Requirements: Please count the lines below that contain the word "Open", and reply with that number alone.

╭─ Information shown

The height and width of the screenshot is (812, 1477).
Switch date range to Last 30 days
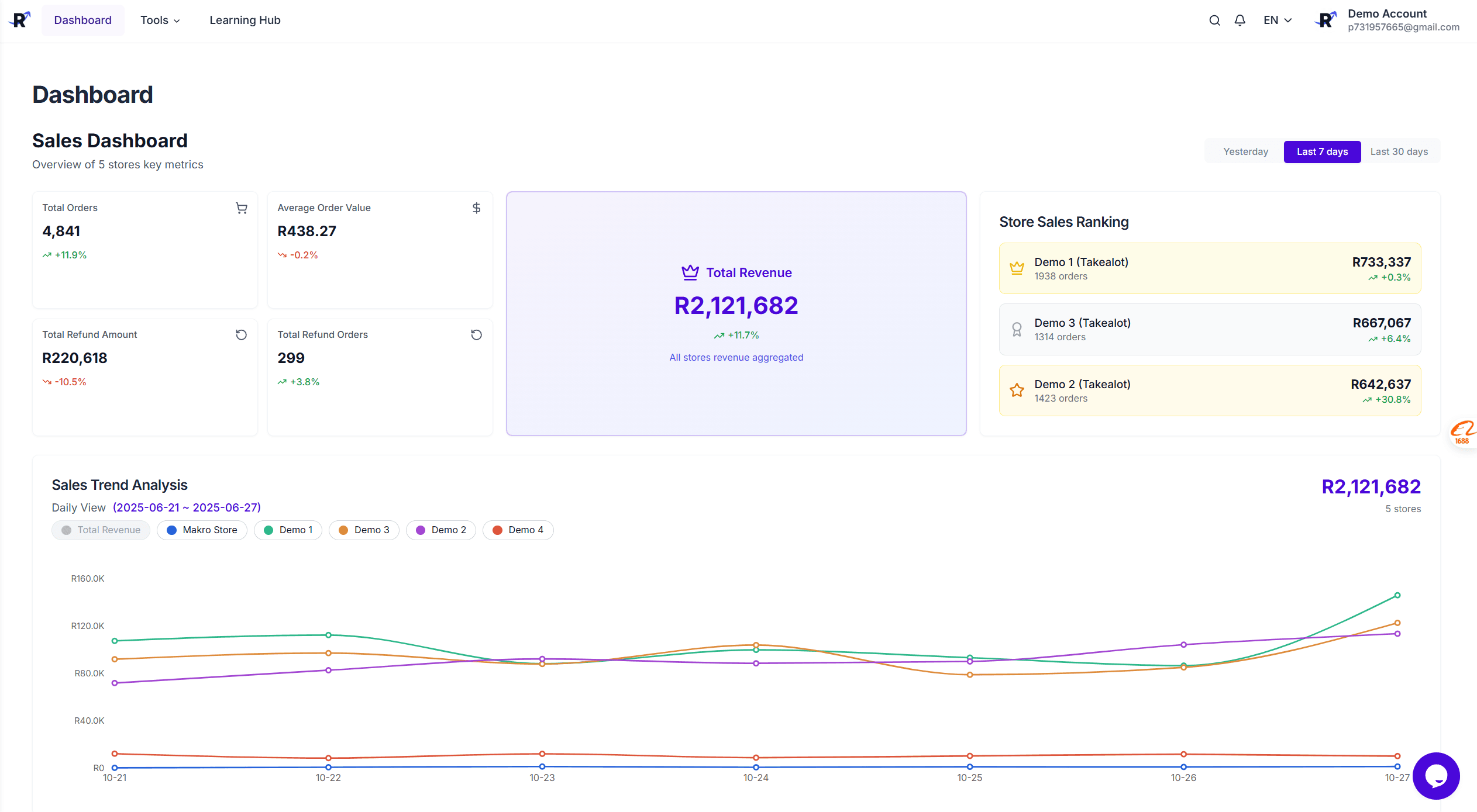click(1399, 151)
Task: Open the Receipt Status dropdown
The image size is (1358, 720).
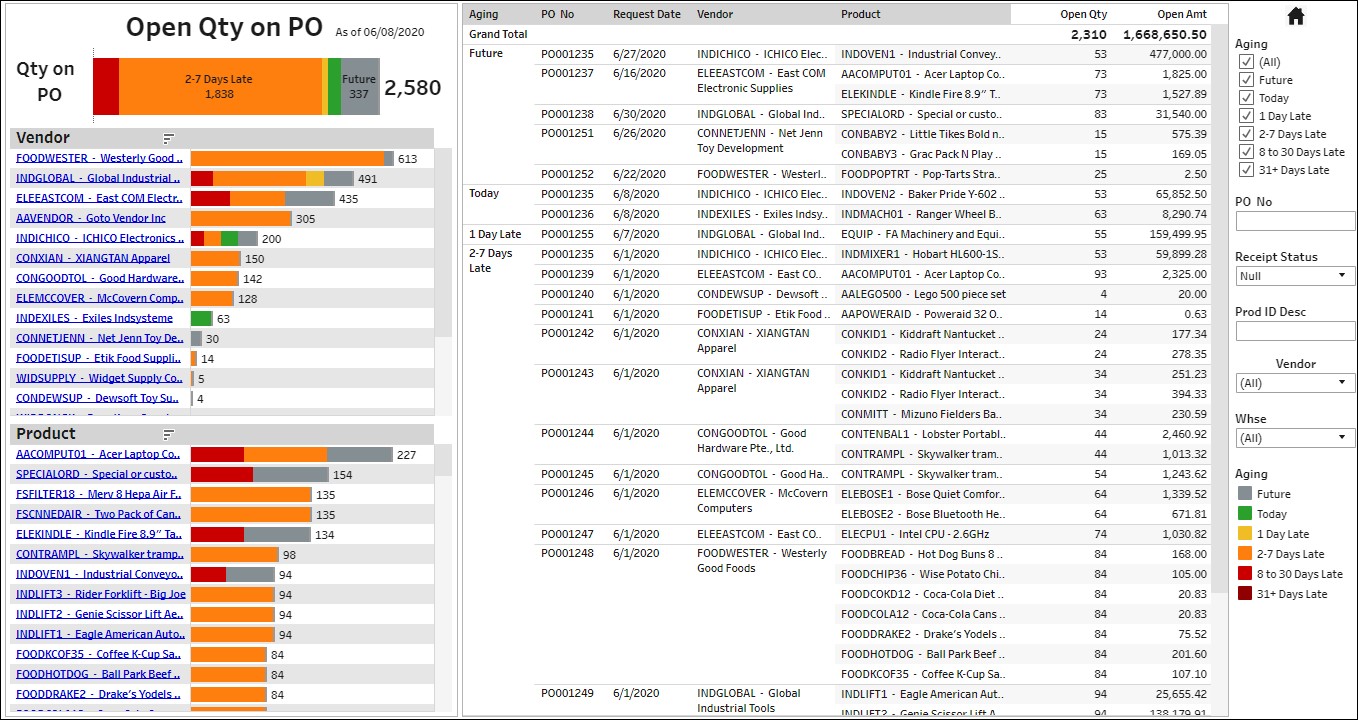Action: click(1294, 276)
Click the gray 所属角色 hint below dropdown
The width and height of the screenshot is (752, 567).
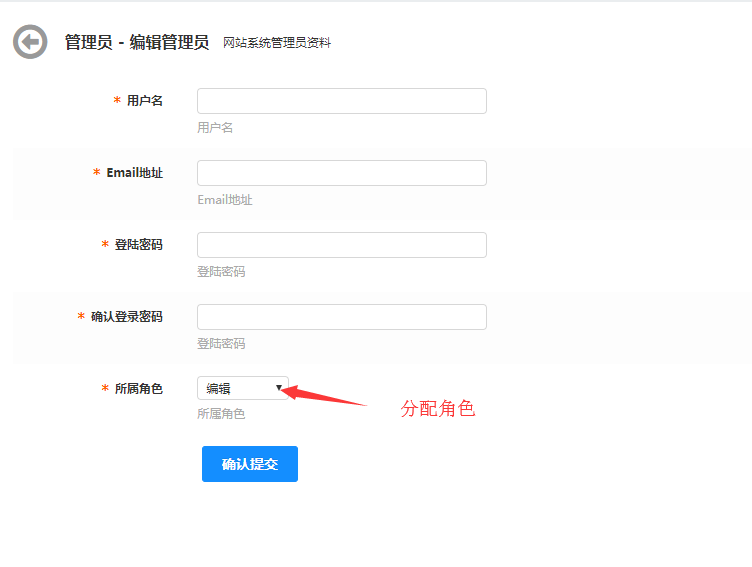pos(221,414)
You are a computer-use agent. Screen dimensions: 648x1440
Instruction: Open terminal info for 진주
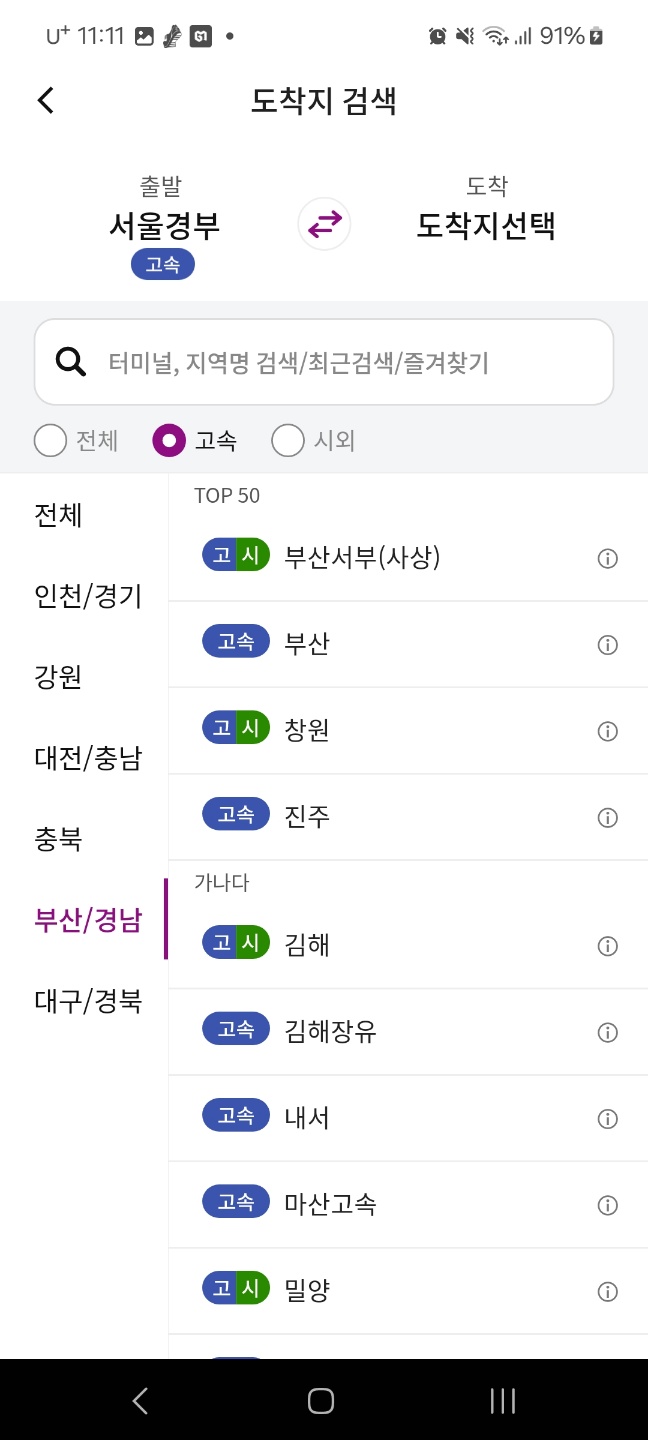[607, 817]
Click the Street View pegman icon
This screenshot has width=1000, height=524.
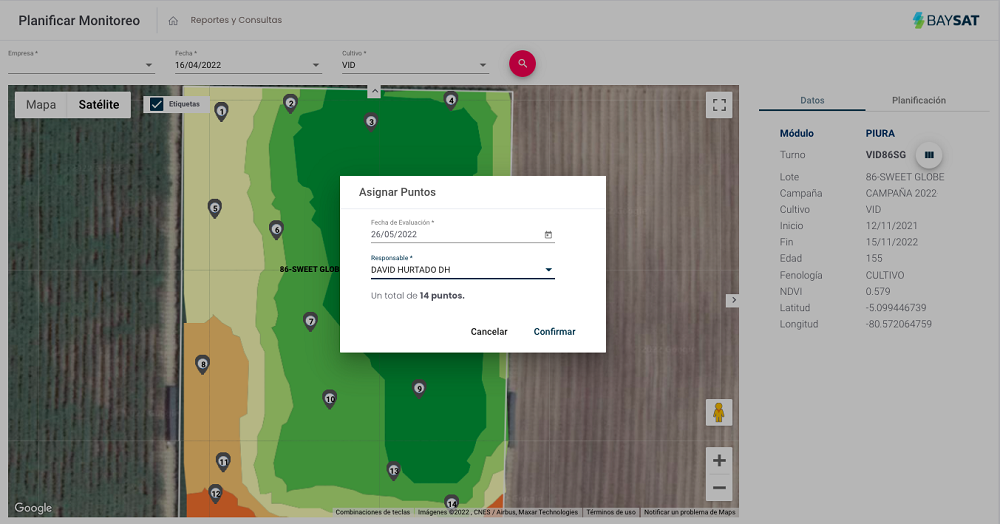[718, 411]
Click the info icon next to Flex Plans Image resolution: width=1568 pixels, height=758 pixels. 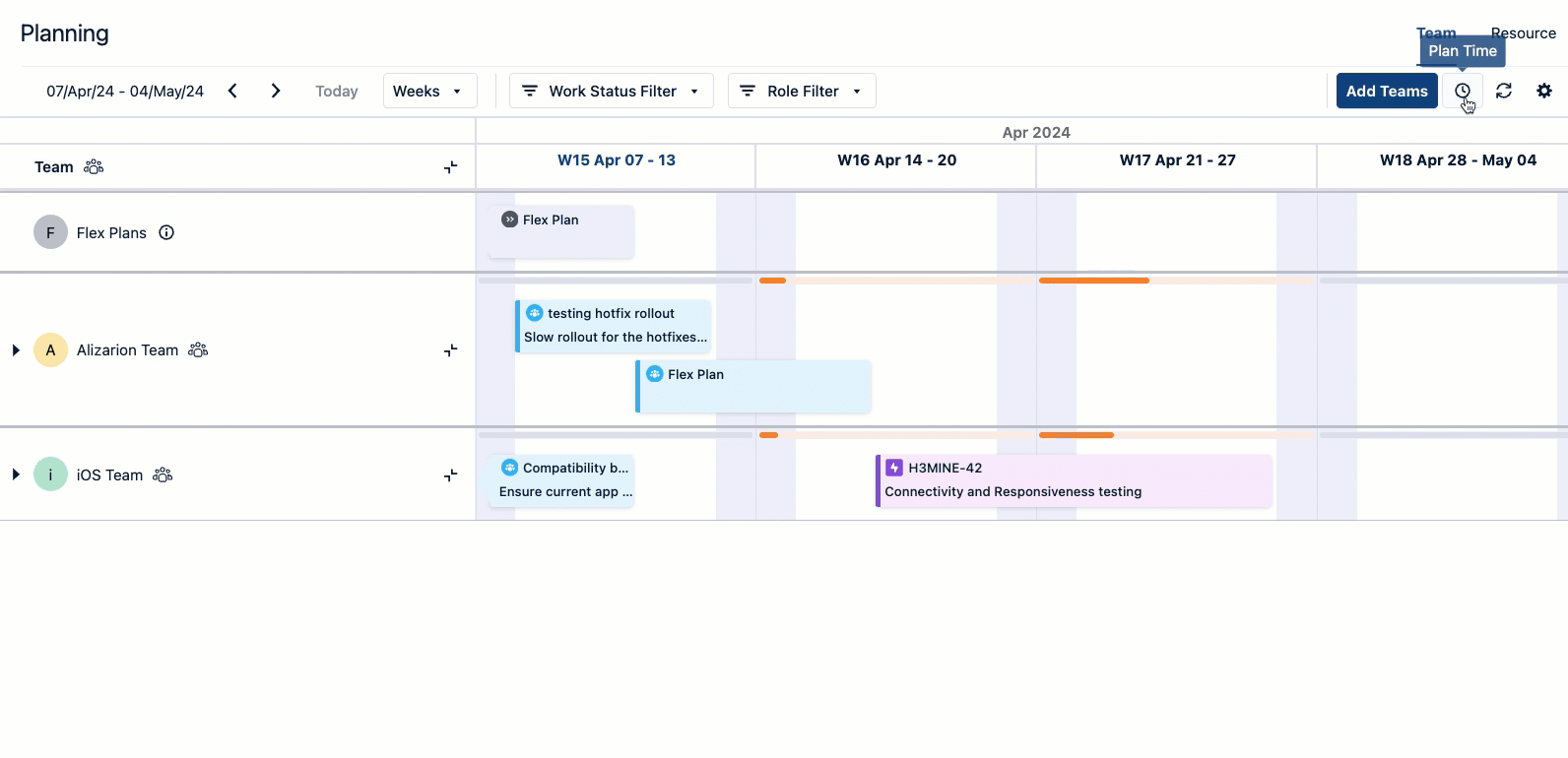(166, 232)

╰─

In response: 2